Attosecond quantum spectroscopy with entangled photon pairs

TL;DR

This paper demonstrates how entangled photon pairs can be used to perform attosecond quantum spectroscopy in solids, revealing quantum correlations in high-harmonic generation and enabling quantum-enhanced ultrafast measurements.

Contribution

It introduces a method for transferring quantum features of IR light sources to the XUV range via HHG in solids using entangled photons, advancing attosecond quantum optics.

Findings

Single-shot measurements show photon bunching up to the 10th harmonic order.

Harmonics in degenerate mode exhibit a non-monotonic $g^{(2)}$ behavior.

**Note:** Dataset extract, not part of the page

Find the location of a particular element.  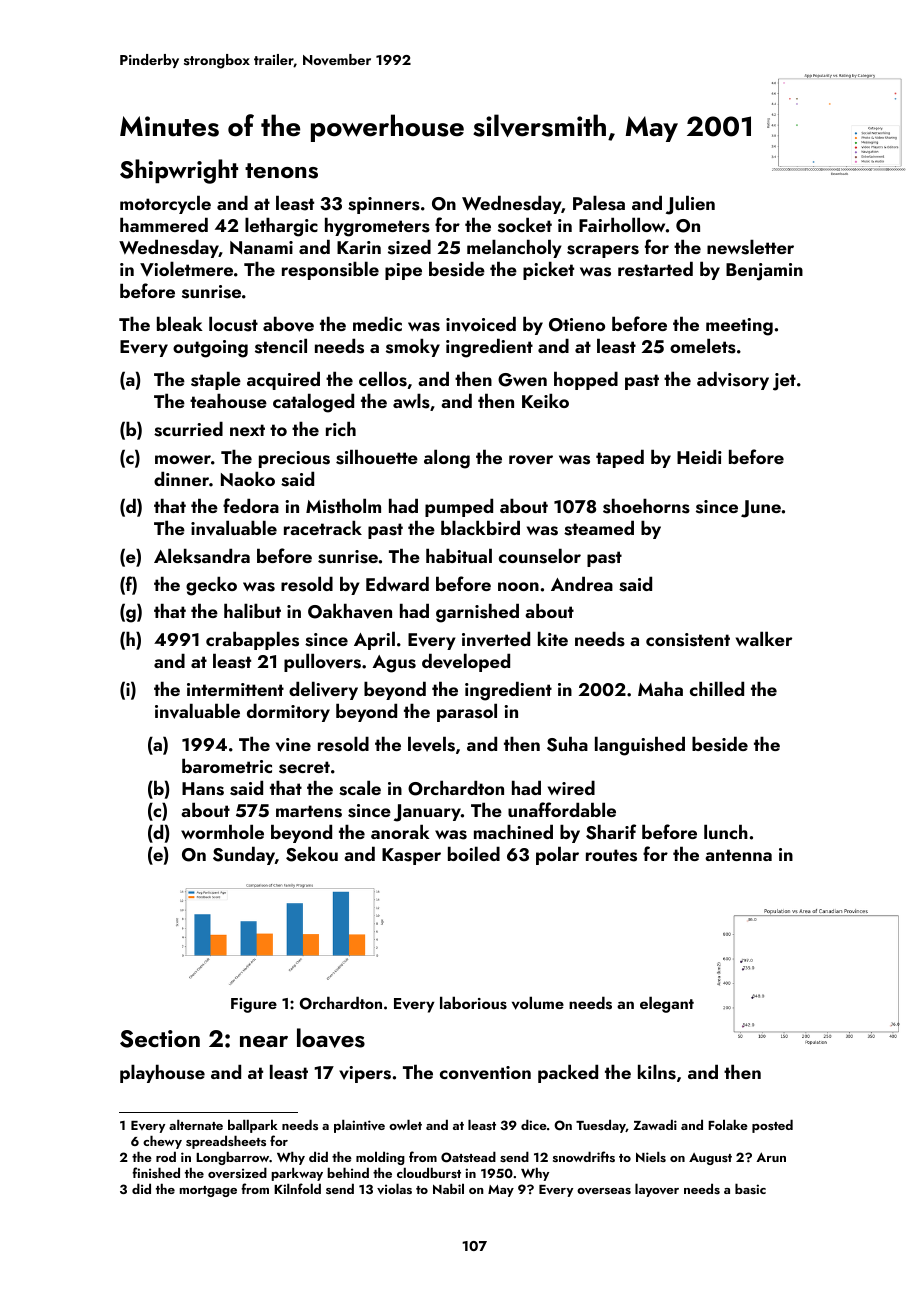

Quantum correlations are preserved in non-degenerate harmonics, verified by cross-correlation maps.

Abstract

Bright squeezed light from parametric down-conversion in the infrared (IR) frequency range has triggered the emergence of attosecond quantum optics -- a new research field at the interface of quantum optics, strong-field physics, and attosecond technology. Two challenges arise at this interface: transferring quantum features of the IR light sources to the ultraviolet (UV) and extreme ultraviolet (XUV) frequency range via strong-field nonlinearities, and exploiting quantum optical properties of the nonlinear optical response as a new probe in ultrafast dynamics. Here, we address both by driving high-harmonic generation (HHG) in solids with entangled photon pairs either in degenerate or non-degenerate frequency modes. In the degenerate mode, single-shot measurements of harmonics up to the 10th order reveal strong photon bunching whose $g^{(2)}$ first grows and then decreases with the harmonic order. We show that this behavior tracks different microscopic mechanisms responsible for harmonic emission, demonstrating the potential of attosecond quantum optical spectroscopy. In the non-degenerate case, the harmonics retain quantum-induced correlations, verified by wavelength-resolved second-order cross-correlation maps. Our findings demonstrate transfer of quantum photon correlations into the XUV domain and open a pathway toward quantum-enhanced attosecond spectroscopy and control of ultrafast dynamics in solids.